STRENGTH TRAINING FOR WOMEN.
Strengthen training is great for women of all ages.
I work with women of all ages who want to feel stronger, move better, and stay independent as they age. The most powerful tool to achieve this ?
“Progressive strength training”
Not for appearance. Not for sport. But for hormone health, muscle preservation, bone density, and long-term function.
Why Strength Training Is Essential for Women
From your 30s onward, women naturally begin to lose:
Muscle mass (sarcopenia)
Bone density (osteopenia/osteoporosis risk)
Metabolic rate
Joint stability
Strength and balance
This process accelerates during perimenopause and menopause due to hormonal changes, particularly the decline in oestrogen.
Without strength training, this leads to:
Weight gain
Joint pain
Reduced mobility
Increased injury risk
Loss of independence later in life
The good news ? This process is highly modifiable.
Hormones, Oestrogen, and Muscle
Oestrogen plays a protective role in:
Muscle repair
Tendon health
Bone strength
Collagen production
Joint stability
As oestrogen declines, women often notice:
More aches and stiffness
Slower recovery
Reduced strength
Increased tendon issues
Fatigue
Strength training acts as a replacement stimulus for what hormones used to support.
It tells the body “We still need this muscle and bone, keep it.”
The Myth “Lifting Weights Will Make Me Bulky”
This is one of the biggest misconceptions.
Women do not have the testosterone levels required to build large muscle mass easily.
What strength training actually does is:
Improve muscle tone
Increase metabolism
Improve posture
Reduce body fat
Improve confidence and function
You become stronger and leaner, not bulky.

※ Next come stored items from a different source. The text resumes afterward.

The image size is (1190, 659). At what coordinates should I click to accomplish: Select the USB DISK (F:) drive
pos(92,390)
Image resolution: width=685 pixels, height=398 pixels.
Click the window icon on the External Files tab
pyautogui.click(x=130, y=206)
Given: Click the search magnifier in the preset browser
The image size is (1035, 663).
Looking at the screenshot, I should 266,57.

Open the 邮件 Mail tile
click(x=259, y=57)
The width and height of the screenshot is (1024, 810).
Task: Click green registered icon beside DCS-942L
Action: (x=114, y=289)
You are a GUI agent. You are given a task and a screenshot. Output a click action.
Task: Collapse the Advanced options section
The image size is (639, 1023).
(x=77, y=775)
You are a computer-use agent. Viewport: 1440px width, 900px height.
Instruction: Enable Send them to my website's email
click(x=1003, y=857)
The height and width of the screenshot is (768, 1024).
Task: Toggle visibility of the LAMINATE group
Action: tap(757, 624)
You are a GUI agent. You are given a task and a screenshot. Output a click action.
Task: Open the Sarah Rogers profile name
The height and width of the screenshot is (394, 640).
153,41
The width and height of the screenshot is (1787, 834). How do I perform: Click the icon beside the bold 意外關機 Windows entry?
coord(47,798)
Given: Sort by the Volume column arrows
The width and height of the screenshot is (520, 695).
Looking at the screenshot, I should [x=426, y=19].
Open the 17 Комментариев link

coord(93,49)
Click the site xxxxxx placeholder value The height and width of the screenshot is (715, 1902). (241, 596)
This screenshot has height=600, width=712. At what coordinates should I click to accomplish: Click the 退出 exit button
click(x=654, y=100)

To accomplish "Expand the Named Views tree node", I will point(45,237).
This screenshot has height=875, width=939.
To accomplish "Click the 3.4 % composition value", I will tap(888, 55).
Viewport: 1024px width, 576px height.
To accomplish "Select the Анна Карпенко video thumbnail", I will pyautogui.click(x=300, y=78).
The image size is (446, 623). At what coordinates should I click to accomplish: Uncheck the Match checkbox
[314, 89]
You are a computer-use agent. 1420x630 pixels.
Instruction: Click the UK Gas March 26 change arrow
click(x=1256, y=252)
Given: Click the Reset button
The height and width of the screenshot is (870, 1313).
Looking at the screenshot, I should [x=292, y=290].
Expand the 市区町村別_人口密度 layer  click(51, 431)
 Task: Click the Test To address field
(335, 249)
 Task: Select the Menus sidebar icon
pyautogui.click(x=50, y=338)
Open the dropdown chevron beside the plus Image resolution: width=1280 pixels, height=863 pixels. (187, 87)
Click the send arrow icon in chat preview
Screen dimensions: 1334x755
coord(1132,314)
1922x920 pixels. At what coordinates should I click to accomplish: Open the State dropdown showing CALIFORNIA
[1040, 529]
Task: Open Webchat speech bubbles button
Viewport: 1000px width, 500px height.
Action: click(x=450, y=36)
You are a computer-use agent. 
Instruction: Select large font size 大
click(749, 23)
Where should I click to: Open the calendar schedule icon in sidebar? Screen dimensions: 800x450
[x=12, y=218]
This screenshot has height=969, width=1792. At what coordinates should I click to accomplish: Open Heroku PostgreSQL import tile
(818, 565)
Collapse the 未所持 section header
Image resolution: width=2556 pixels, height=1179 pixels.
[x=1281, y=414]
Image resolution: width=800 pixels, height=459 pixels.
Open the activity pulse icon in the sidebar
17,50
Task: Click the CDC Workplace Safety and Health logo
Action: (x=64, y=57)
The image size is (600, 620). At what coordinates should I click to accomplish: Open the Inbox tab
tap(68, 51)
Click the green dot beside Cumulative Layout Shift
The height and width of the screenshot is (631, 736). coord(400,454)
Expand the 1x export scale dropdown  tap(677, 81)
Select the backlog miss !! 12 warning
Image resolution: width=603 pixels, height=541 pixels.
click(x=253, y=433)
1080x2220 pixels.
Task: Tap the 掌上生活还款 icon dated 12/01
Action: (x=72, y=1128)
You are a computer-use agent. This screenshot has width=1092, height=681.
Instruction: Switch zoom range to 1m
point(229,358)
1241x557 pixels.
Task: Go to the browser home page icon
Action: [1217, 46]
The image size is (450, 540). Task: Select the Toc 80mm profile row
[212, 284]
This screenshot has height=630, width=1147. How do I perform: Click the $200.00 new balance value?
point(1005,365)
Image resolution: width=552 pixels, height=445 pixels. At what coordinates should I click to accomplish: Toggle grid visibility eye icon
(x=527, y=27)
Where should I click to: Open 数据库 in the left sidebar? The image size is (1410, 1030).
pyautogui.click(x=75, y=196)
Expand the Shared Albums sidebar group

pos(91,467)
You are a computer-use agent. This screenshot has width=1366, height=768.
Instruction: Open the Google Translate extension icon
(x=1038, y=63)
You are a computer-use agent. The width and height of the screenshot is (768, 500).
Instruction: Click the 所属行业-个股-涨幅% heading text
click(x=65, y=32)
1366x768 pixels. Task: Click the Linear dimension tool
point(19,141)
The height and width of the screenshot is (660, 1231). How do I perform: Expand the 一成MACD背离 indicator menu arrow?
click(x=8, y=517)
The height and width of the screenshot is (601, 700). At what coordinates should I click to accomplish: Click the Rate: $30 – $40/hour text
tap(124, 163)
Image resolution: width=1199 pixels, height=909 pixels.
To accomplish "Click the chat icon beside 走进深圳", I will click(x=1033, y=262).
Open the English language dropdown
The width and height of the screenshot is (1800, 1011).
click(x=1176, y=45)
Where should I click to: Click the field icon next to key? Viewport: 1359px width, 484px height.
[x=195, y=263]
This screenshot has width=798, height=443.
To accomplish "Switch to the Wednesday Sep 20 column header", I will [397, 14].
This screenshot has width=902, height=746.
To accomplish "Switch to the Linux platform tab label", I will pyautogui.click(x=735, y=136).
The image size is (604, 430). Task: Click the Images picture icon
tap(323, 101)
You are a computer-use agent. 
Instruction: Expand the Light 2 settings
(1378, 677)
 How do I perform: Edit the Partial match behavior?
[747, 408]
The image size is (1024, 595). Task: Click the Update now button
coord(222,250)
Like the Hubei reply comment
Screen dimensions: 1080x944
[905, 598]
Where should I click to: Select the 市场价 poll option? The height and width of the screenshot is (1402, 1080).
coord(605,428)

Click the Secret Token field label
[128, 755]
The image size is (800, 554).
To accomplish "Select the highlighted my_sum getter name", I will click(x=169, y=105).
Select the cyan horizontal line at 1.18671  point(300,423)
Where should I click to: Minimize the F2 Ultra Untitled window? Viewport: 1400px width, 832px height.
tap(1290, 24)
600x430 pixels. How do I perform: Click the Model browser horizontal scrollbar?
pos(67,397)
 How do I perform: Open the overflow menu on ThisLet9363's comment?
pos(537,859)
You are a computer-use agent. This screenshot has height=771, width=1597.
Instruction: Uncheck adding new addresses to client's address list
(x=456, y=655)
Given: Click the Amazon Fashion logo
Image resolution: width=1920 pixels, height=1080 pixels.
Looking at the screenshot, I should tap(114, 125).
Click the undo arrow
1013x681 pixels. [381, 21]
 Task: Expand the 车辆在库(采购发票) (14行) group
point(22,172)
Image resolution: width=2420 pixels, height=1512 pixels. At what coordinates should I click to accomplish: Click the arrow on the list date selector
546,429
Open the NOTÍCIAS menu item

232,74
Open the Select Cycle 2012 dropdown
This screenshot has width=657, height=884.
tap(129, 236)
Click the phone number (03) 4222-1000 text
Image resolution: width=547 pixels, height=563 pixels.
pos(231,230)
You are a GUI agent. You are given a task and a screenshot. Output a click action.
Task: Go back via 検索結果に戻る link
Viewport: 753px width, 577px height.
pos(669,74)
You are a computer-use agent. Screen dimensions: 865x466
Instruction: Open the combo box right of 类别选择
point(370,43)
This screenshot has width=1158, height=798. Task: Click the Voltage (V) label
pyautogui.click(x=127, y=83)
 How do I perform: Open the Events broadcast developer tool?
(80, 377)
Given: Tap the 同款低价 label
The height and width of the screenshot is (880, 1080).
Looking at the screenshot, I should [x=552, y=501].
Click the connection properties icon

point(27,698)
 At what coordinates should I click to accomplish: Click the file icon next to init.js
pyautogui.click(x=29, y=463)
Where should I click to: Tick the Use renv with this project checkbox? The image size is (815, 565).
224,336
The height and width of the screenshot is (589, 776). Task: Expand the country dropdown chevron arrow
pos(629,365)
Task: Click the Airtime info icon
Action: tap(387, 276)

Evidence-Based Benefits of Strength Training for Women
Research shows progressive resistance training:
Improves bone density
Reduces menopause symptoms
Improves insulin sensitivity
Reduces joint pain
Improves mental health
Improves balance and reduces falls risk
Preserves independence with ageing
This is why strength training is now considered medicine for women’s health.
What Type of Strength Training Works Best
Light weights and high repetitions have benefits, but to stimulate real change, women need moderate to heavy resistance, safely progressed.
Key exercises include:
Squats
Deadlifts
Step-ups
Lunges
Rows
Pressing movements
Core stability work
These movements stimulate muscle, bone, and connective tissue adaptation.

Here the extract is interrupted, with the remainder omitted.